**Problem description**
Extract all lines from the data beneath that include the word "cell".

______

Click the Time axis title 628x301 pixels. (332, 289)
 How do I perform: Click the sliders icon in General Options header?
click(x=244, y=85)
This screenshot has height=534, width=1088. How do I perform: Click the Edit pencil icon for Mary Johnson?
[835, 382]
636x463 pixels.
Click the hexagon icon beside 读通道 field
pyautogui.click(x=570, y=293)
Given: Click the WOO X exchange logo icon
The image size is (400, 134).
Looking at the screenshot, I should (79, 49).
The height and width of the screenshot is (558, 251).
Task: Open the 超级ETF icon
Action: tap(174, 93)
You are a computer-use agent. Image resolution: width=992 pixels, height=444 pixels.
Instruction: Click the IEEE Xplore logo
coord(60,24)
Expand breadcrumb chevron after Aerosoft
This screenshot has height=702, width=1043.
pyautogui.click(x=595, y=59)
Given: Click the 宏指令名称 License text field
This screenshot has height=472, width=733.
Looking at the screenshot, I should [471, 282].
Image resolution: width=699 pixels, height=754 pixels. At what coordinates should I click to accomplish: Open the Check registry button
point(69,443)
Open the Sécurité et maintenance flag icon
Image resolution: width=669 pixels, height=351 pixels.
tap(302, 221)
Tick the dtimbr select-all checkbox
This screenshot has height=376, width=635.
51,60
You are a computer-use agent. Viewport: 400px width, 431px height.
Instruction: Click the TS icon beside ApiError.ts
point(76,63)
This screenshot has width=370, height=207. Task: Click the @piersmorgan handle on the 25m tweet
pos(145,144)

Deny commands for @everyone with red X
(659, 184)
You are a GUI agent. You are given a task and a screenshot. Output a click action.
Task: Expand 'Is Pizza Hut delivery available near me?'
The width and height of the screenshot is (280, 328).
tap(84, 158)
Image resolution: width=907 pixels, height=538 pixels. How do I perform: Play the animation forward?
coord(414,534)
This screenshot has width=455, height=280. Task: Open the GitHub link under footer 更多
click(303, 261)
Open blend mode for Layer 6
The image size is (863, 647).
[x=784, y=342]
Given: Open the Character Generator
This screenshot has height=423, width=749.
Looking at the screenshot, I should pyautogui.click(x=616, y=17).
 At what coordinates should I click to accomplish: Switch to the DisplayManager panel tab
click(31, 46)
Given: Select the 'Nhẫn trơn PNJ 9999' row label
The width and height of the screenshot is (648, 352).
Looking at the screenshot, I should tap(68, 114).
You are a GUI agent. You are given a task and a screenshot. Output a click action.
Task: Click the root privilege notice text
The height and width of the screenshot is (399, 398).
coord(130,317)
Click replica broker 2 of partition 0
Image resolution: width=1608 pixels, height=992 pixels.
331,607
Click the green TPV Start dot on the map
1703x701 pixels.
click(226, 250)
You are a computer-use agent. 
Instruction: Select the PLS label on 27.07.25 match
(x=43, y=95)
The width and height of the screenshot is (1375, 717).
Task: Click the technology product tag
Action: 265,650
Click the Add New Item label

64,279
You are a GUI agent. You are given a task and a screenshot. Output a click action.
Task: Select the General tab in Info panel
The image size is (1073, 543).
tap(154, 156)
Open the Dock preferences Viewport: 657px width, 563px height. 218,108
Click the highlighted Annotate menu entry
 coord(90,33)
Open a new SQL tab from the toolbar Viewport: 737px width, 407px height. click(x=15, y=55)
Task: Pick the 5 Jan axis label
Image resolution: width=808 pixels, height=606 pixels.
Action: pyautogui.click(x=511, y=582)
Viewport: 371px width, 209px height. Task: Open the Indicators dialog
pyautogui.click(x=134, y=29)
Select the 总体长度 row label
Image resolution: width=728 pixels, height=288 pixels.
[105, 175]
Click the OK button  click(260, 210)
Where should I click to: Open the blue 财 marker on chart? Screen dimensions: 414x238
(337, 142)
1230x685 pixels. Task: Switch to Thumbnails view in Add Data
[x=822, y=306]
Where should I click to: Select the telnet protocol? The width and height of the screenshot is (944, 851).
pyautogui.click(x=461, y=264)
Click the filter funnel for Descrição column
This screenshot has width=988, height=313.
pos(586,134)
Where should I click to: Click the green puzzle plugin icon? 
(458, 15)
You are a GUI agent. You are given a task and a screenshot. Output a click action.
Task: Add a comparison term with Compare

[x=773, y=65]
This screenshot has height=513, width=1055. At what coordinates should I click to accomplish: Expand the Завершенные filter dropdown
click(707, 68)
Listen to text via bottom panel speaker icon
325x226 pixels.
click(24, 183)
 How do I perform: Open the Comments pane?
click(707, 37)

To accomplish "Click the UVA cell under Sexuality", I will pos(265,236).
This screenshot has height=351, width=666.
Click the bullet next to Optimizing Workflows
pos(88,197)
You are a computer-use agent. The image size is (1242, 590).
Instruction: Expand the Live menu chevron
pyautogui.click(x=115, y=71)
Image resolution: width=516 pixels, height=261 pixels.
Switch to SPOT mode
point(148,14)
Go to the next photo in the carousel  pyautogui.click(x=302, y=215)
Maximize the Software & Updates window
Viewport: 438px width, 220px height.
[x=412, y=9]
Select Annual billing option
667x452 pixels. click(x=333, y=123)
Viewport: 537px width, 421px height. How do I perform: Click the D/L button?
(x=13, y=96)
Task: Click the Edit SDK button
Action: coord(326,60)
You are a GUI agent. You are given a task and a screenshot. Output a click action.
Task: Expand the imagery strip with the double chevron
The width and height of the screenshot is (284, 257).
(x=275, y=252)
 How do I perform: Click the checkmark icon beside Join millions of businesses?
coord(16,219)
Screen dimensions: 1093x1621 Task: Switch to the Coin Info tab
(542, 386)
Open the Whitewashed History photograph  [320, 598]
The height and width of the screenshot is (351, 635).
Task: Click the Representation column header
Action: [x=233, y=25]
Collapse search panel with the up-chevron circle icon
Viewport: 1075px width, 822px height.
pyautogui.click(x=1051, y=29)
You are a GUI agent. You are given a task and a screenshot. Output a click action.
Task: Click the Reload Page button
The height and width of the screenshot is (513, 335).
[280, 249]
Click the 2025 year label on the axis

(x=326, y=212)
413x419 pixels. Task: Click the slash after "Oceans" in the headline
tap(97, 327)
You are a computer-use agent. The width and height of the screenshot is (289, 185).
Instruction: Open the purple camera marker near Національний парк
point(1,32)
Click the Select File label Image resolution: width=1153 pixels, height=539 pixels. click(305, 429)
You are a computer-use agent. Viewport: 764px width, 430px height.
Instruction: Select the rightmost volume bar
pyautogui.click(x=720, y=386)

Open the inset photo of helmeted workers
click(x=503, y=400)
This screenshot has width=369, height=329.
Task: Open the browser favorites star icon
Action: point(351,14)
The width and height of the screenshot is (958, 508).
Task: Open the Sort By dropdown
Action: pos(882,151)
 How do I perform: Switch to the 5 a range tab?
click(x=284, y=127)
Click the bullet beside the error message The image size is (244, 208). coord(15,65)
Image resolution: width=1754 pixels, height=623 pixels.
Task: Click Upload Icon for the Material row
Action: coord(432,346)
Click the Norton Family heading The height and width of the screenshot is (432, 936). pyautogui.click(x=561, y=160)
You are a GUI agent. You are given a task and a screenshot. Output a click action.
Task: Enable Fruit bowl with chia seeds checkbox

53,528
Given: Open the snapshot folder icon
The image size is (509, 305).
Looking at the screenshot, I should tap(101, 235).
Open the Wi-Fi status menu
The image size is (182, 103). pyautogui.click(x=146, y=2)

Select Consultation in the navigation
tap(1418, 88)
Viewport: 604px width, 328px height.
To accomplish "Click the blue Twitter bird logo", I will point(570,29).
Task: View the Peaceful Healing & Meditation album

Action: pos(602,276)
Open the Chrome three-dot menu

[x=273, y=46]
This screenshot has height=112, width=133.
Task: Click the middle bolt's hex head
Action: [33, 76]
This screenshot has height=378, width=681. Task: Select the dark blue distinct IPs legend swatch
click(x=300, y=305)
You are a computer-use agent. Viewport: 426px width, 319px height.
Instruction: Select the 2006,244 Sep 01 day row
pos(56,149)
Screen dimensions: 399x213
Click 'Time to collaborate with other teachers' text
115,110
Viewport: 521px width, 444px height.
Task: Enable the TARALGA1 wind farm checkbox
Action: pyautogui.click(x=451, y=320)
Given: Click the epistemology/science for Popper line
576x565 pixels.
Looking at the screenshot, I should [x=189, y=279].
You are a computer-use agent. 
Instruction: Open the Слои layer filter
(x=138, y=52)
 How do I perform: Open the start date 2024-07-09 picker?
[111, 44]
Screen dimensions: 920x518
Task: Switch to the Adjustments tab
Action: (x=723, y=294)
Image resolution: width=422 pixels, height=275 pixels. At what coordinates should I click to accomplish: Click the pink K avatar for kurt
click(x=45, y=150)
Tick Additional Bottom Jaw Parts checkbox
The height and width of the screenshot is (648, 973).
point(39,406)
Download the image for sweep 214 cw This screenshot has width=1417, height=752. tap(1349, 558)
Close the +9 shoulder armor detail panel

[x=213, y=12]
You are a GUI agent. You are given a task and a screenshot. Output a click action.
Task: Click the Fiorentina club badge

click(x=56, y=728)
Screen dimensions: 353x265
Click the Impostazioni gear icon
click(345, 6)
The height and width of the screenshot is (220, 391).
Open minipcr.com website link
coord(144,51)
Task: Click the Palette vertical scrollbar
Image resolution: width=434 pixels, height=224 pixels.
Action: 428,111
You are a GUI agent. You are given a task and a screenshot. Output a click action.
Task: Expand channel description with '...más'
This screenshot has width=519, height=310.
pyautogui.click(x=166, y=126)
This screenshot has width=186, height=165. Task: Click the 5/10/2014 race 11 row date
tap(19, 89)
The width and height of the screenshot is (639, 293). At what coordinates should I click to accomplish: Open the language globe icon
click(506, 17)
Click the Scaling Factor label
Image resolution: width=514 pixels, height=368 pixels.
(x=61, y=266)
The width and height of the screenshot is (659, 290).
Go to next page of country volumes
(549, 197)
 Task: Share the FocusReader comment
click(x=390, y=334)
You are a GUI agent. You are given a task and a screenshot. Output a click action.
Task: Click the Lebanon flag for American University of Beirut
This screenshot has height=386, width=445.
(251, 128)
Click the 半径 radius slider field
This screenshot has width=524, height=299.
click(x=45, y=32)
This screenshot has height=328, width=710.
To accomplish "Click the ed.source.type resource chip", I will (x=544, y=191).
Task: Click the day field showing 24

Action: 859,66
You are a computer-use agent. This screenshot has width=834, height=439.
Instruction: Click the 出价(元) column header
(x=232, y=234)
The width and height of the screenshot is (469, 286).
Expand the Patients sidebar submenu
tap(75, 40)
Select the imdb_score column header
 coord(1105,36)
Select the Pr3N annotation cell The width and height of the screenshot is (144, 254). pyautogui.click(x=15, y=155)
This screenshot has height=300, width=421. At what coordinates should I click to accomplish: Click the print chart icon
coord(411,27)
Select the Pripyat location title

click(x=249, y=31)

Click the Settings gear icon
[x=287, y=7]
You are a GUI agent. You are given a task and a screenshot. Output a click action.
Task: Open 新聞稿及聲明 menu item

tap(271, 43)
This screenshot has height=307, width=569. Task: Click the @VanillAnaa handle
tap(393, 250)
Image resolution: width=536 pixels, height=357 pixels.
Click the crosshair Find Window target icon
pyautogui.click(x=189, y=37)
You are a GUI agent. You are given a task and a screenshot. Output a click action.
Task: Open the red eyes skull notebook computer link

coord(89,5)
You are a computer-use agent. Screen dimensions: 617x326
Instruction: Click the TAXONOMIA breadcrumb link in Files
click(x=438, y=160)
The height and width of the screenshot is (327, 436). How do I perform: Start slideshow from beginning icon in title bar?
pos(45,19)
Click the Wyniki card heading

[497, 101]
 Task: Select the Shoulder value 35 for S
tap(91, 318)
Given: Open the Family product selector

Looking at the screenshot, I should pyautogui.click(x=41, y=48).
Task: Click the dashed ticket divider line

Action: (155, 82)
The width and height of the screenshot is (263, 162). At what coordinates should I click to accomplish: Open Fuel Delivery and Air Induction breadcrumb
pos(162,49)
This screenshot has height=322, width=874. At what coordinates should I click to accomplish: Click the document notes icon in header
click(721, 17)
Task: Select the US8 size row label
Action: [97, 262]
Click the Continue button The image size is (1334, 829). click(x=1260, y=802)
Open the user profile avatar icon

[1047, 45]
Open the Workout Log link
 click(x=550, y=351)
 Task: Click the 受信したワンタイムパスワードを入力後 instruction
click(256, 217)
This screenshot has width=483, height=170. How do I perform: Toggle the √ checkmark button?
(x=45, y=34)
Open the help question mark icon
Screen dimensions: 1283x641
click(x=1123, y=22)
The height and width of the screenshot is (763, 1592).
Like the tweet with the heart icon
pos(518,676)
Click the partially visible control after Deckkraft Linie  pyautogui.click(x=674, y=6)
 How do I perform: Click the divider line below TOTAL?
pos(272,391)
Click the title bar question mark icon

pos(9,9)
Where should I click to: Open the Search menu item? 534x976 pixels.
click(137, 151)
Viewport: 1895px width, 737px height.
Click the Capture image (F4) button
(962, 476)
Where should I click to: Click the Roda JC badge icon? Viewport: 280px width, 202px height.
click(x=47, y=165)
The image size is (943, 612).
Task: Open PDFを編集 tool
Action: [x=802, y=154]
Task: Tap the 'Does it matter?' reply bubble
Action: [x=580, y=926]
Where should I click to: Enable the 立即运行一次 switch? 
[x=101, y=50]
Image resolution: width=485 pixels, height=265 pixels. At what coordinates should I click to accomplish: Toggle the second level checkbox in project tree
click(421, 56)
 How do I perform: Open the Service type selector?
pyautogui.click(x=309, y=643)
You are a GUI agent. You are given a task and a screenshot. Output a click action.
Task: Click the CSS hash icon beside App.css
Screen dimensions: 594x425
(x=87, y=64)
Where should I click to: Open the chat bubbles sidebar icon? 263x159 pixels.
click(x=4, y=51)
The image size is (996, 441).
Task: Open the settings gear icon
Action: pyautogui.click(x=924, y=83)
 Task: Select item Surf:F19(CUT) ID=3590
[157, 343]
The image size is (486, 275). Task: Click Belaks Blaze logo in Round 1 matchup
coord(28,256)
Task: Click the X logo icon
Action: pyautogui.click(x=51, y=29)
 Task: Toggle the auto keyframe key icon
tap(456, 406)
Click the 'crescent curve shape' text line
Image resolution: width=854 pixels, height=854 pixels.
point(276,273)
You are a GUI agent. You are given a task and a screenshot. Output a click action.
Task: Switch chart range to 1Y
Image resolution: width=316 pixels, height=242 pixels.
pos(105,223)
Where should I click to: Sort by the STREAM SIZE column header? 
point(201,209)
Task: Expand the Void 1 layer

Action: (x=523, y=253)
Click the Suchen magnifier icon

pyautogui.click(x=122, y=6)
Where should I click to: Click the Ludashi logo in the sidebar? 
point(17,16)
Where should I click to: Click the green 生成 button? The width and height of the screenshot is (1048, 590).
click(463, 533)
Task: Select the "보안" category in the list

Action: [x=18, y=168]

______

**Answer to the problem**
To accomplish "Click the UVA cell under Sexuality", I will pos(265,236).
Select the Pr3N annotation cell The width and height of the screenshot is (144, 254). pyautogui.click(x=15, y=155)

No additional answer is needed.